CFC-12 and SF6 have been introduced to the surface of the ocean following their industrial releases (one should also cite RA Fine, 2011). The temporal changes of CFC-12 and SF6 in the water column when comparing to historical data are mostly related to this transient nature of this gas tracers.  Figures 7 and 8 (panels f and g) would benefit from having time information (year when samples were collected). I believe PS100 happened in 2015, but what about the data taken from GLODAPv2? It looks like some should be previous to 2015 and other that was taken after 2015…

The reference Fine (2011) has been added to the introduction. We have modified the figures; the years are now indicated. As can be seen on the revised figures, all GLODAPv2 profiles shown here were collected latest in 2015.

Specific comments:

Figure 1 could show other important features that are also described in the introduction. For example, the Beaufort Gyre, the Canada Basin, Lomonsov Ridge. I think this would give a more complete figure of the Arctic Ocean, even though the study area is only focused in the Eurasian Basin

The figure has been modified as suggested by the reviewer.

Line 30: other references on previous studies using gas tracers in the Arctic Ocean are Smith et al., 2022; Tanhua et al., 2009; Smith et al., 2011; Rajasakaren et al., 2019.

The references in the manuscript referred to the sentence “beginning of modern-day research”. We have modified the sentence to indicate that it is still done nowadays. Note that all but one of the references suggested by the reviewer were already cited in the text.
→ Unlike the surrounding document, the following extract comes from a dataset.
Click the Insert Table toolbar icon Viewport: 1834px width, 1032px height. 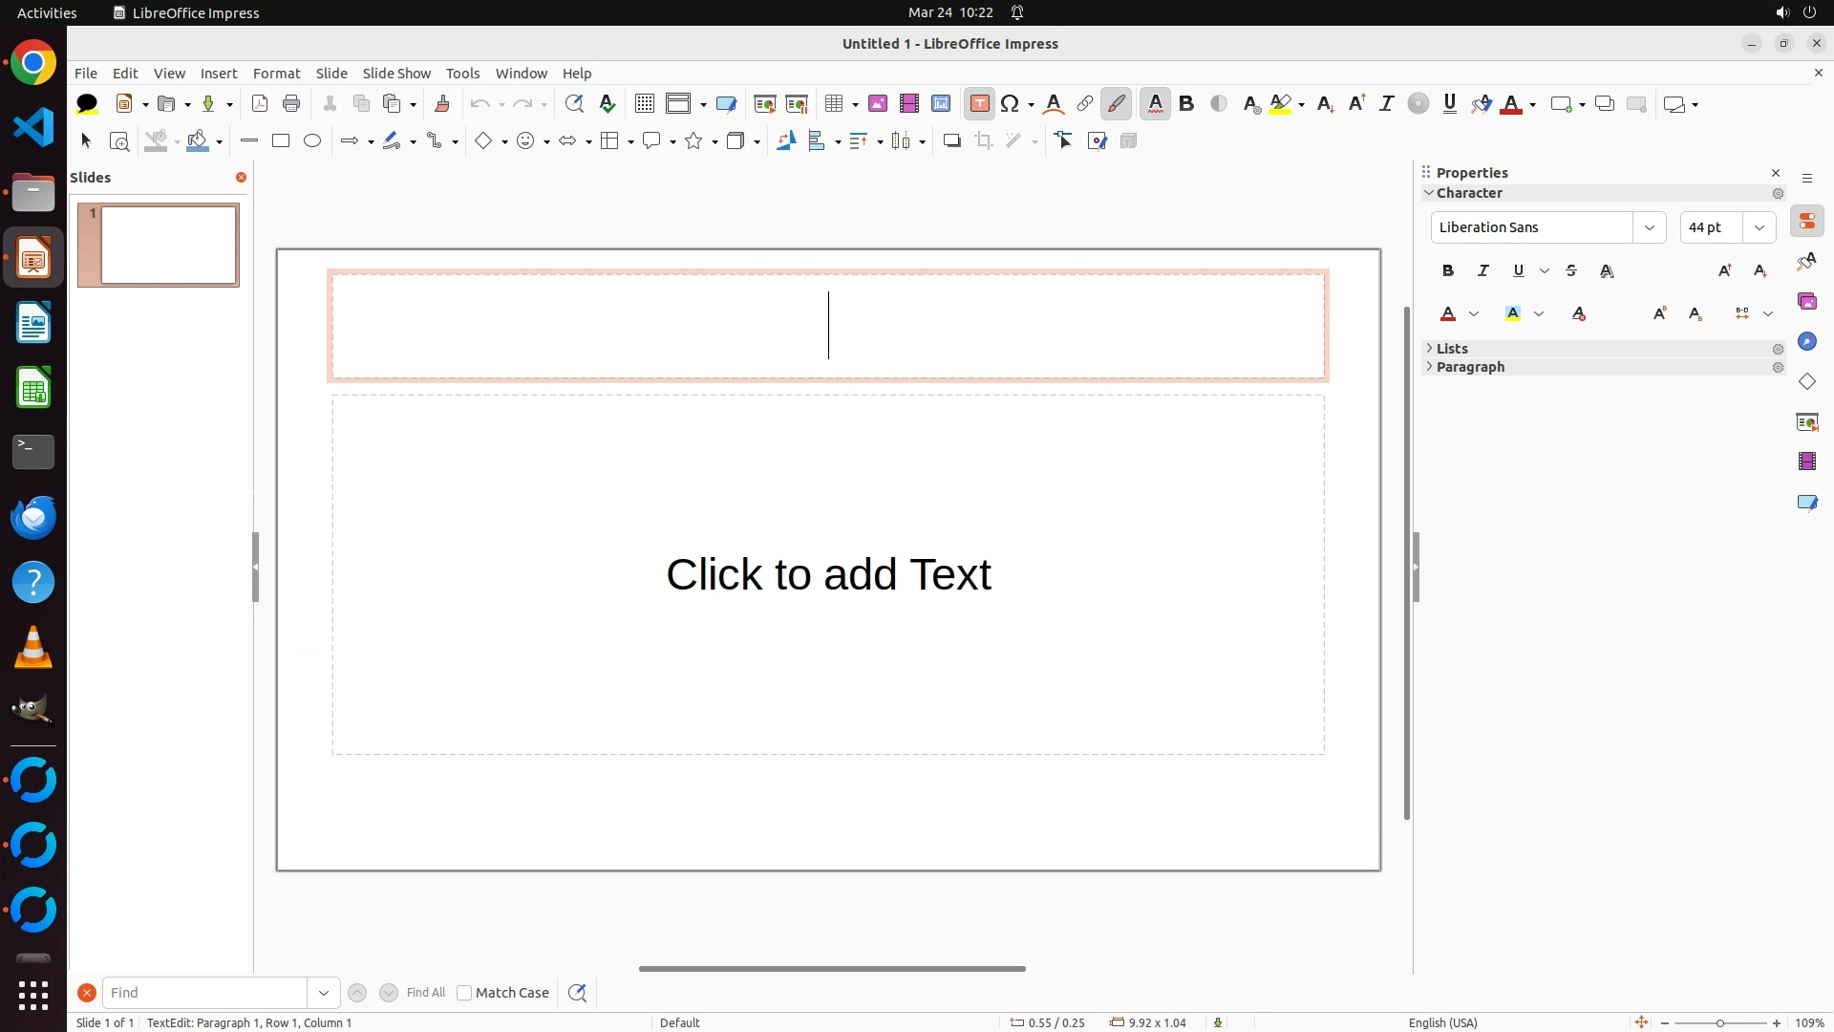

The missing one has been added.

Line 52: change precipication to precipitation.

Done

Line 82. For the sampling strategy of the deep ocean, SF6 and CFC are not ideal tracers. Authors mention that futures efforts should also sample tritium, but then I see this could only be a tracer of “deep ocean” wherever there is a hydrothermal plume (so basically only on Gakkel ridge). Why not thinking of other tracers of deep waters such as 14C (or even 39Ar)?

We have added a sentence to address this comment to the introduction. The honest answer though is that we are no expert in these other tracers. We do collaborate with people that were doing carbon chemistry, but those colleagues require CFC and SF6 to constrain their carbon values. As for 39Ar, there was a very big “water pressure” on the CTD during MOSAiC due to the large ecosystem team. Although the latest method needs only 5 L, that is still 20 times more water than the CFC samples and would have been refused. In the future, we do hope that we can routinely obtain 39Ar.

Maybe Table 1 contains information that maybe it is not so necessary for the purpose of the paper and could be moved to supplementary material?

This comment is too vague for us to understand which information the reviewer finds unnecessary. Obviously, we included only information that we, as data users, would want to see. We have not changed anything, aside from what was induced by PANGAEA separating our joint data set into one for the ocean and one for the snow.

Line 165: Change “than” to “then”

Done

Line 250: to which intrusions does this refer to?

See earlier comments: This sentence has been removed.